Changes in lymphocyte subsets in infants with common lower respiratory tract infectious diseases.
- Author:
Li-Ting JIA
1
;
Jing LI
;
Xiao-Xin YUE
;
Yu-Chao ZHANG
;
Ying SHI
;
Jun-Fang LI
;
Xiao-Tian MA
;
Xiu-Fang WANG
Author Information
- Publication Type:Journal Article
- MeSH: Bronchiolitis; immunology; Bronchitis; immunology; Bronchopneumonia; immunology; CD4-CD8 Ratio; Child, Preschool; Female; Humans; Infant; Killer Cells, Natural; immunology; Lymphocyte Subsets; immunology; Male; Respiratory Tract Infections; immunology
- From: Chinese Journal of Contemporary Pediatrics 2016;18(3):229-232
- CountryChina
- Language:Chinese
-
Abstract:
OBJECTIVETo investigate the changes and clinical significance of lymphocyte subsets in infants with bronchitis, bronchopneumonia, and bronchiolitis.

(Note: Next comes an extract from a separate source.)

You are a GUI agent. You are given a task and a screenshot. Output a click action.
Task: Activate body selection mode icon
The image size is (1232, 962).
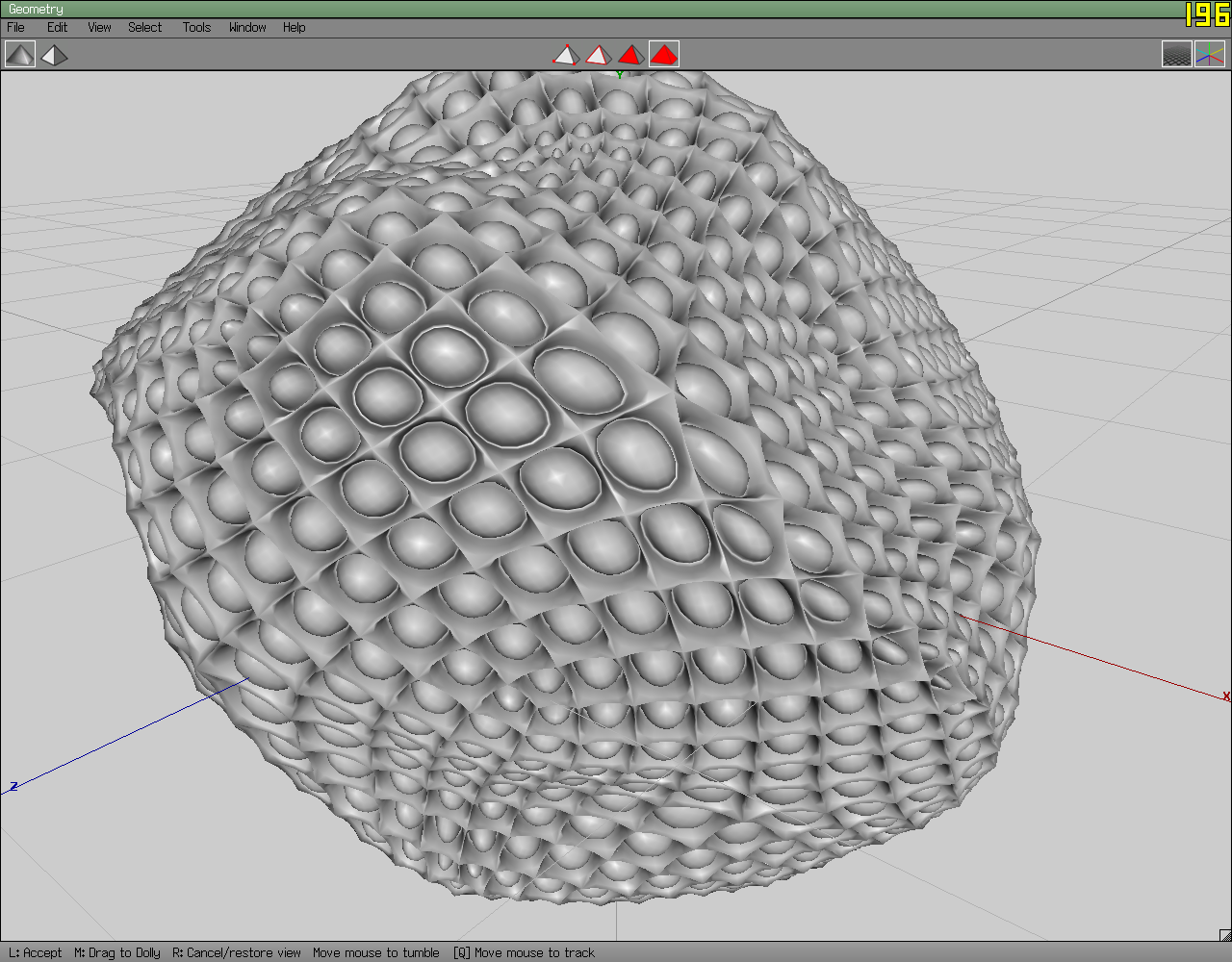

METHODSA total of 111 children with bronchitis, 418 children with bronchopneumonia, and 83 children with bronchiolitis were enrolled as disease groups, and 235 healthy children were enrolled as control group. Flow cytometry was applied to measure lymphocyte subsets.
RESULTSThe bronchitis group had significantly lower numbers of T cells and CD3+CD8+ T cells than the control group (P<0.05). The bronchopneumonia group had significantly lower numbers of T cells and CD3+CD8+ T cells, a significantly higher number of T helper (Th) cells, and a significantly higher CD4/CD8 ratio than the control group, as well as a significantly higher number of Th cells than the bronchitis group. Compared with the children with mild bronchopneumonia, those with severe bronchopneumonia showed a reduction in T cells and an increase in B cells (P<0.05). The bronchiolitis group had a significantly higher number of Th cells, a significantly higher CD4/CD8 ratio, and a significantly lower number of CD3+CD8+ T cells than the control group (P<0.01). The disease groups showed a significantly higher number of B cells and a significantly lower number of natural killer cells than the control group (P<0.05).
CONCLUSIONSA low, disturbed cellular immune function and a high humoral immune function are involved in the development and progression of lower respiratory tract infectious diseases. The changes in immune function are related to the type and severity of diseases.